In a way, this is even more troubling than news outlets themselves being divided. After all, most major papers/cable news channels are owned by a fairly small group of people. It is not surprising when the viewpoints of these barons are funnelled through their mouthpieces, at least in part in the name of profits. In fact, many newspapers in particular have historic traditions of representing the viewpoints of various points of the political spectrum and are well-noted for doing so. However, a quick look through the comments section of just about any article on anything from health care and immigration to seemingly innocuous topics is a look at the darker side of the American psyche. It is not merely a division of ideas, it is something more.
Now, varying viewpoints are one thing. America is noted for its political and speech rights, and it is incredibly important that these are maintained. Indeed, America has a wonderful history of spirited debate, some of which served as the very fuel for the birth of the nation itself. However, it is the mindless repetition of popular commentators' talking points, the complete misuse of statistics, a lack of a grasp of basic political and economic concepts and venomous insults wielded like clubs and whips and not spirited discourse that is notable in today's debate.

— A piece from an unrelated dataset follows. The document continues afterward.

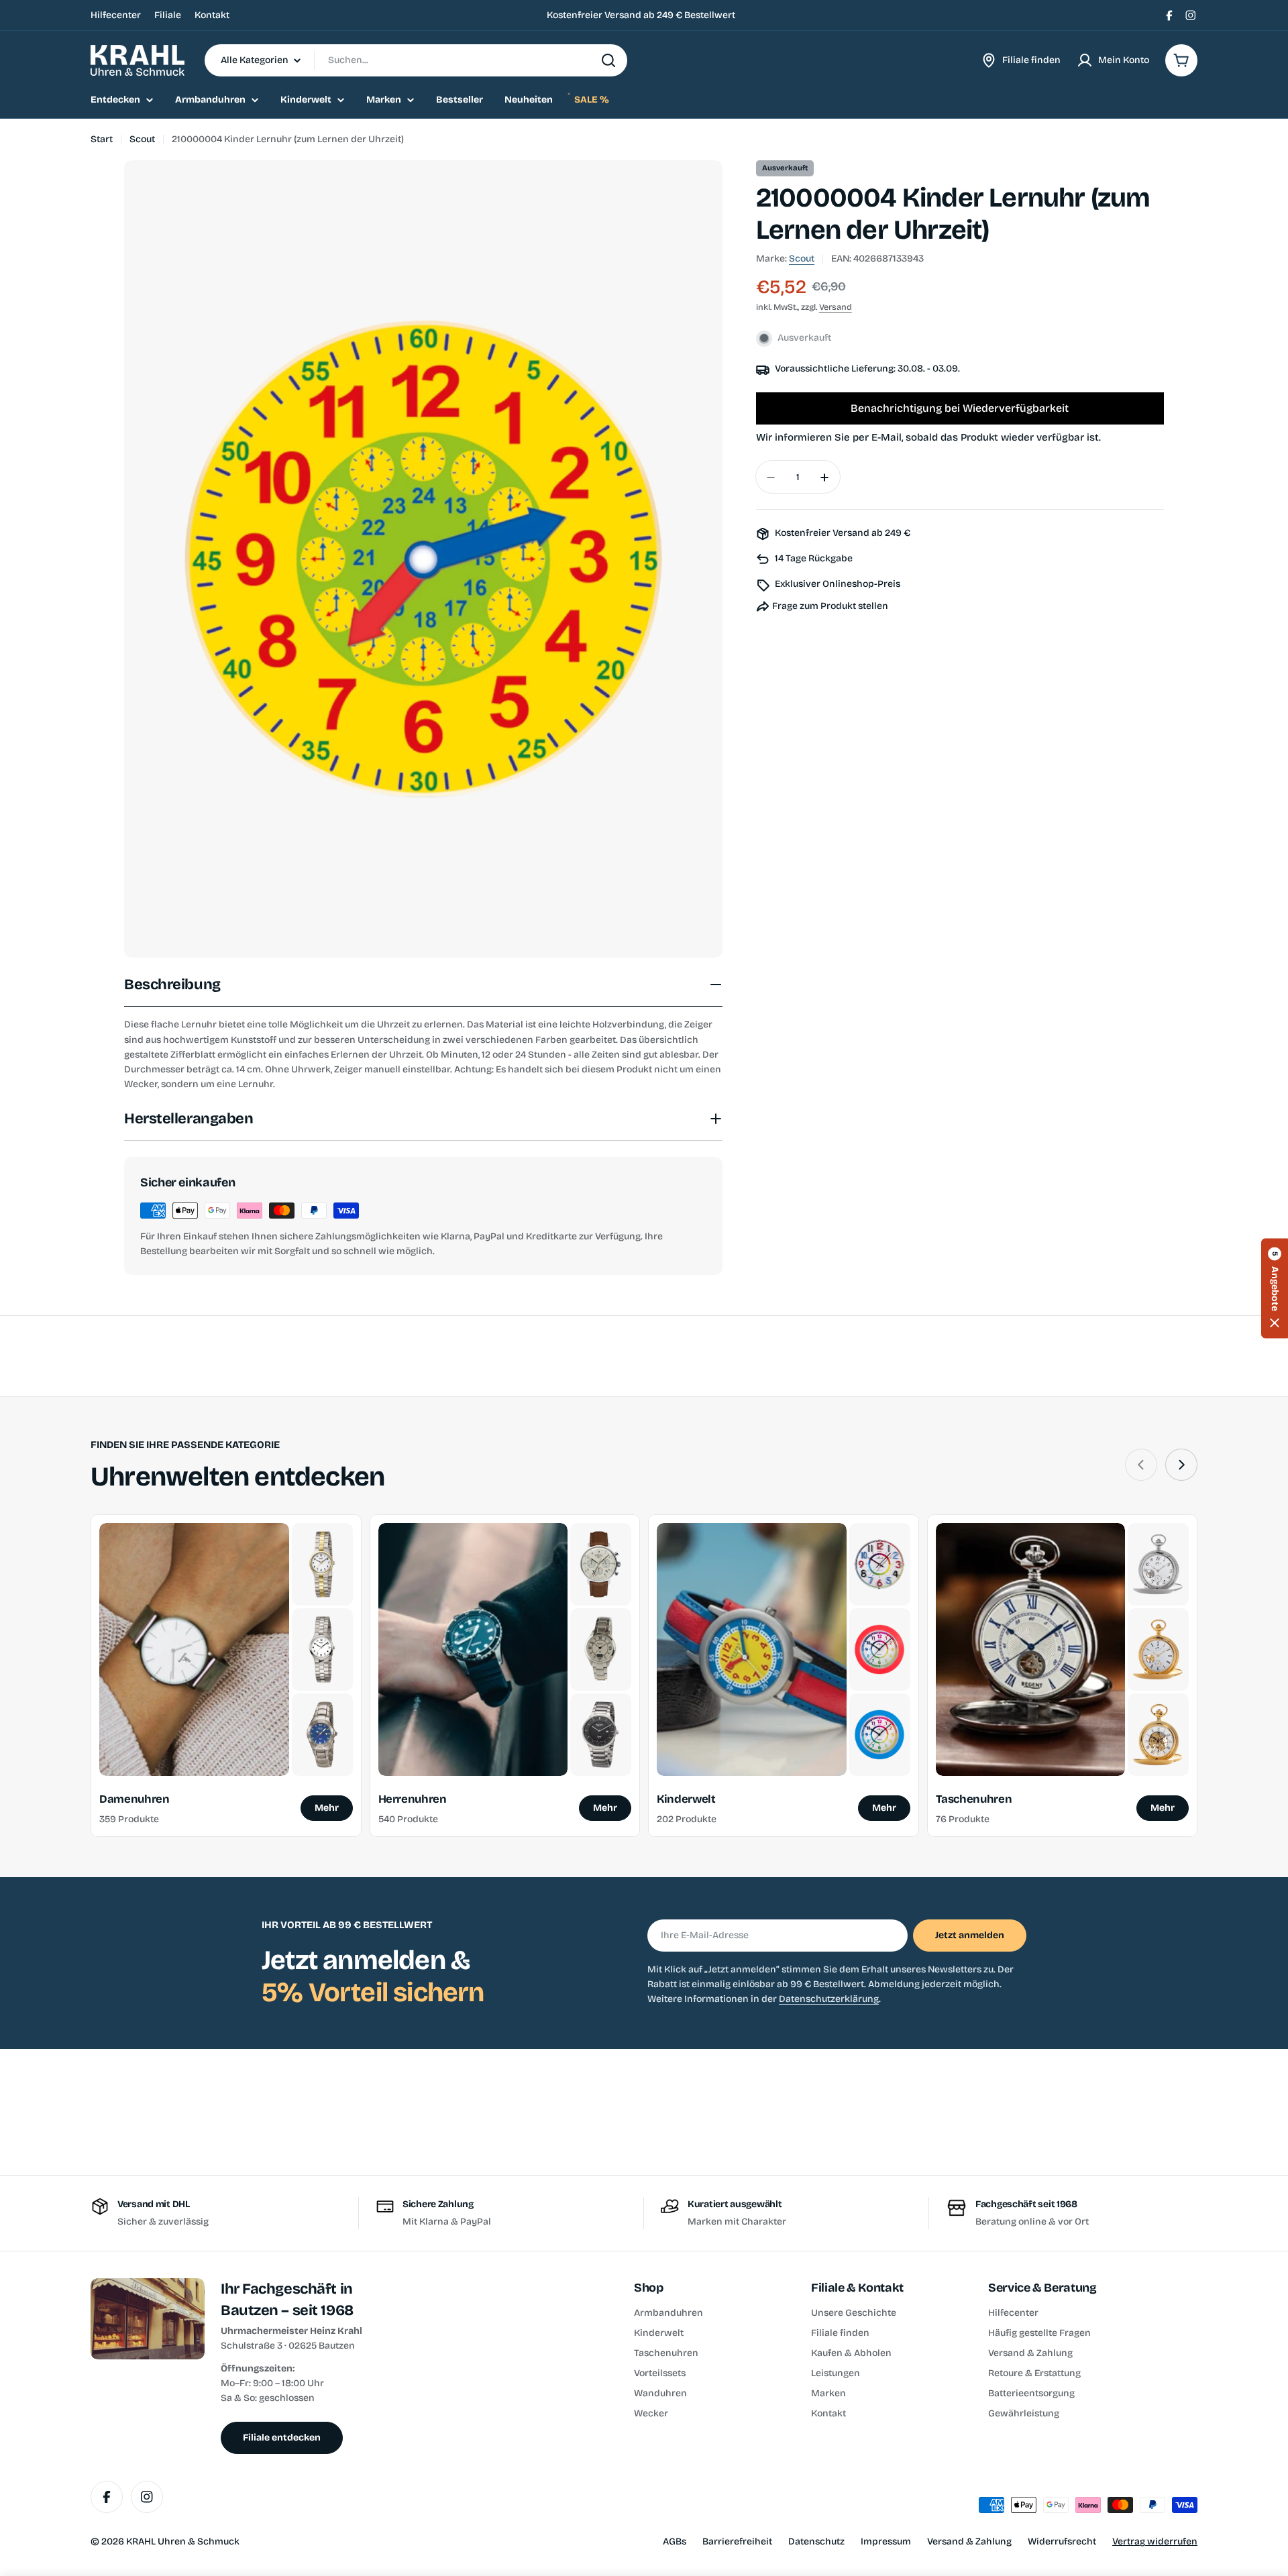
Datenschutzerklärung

It is tough to imagine this trend completely reversing any time soon. After all, modern media is here to stay, and as long as people can sit by a phone or computer and anonymously lob verbal grenades in the direction of their political foes, a culture lacking in civility will be fomented.
One could imagine a scenario where the trend is slowed however...for example beating the unemployment rate back down to the 5 or 6% range. It is amazing how much more civil, whether due to workplace conditioning or a simple lack of time to think of insults, the employed can be. Until then, union is about the last term I would use to describe the American public.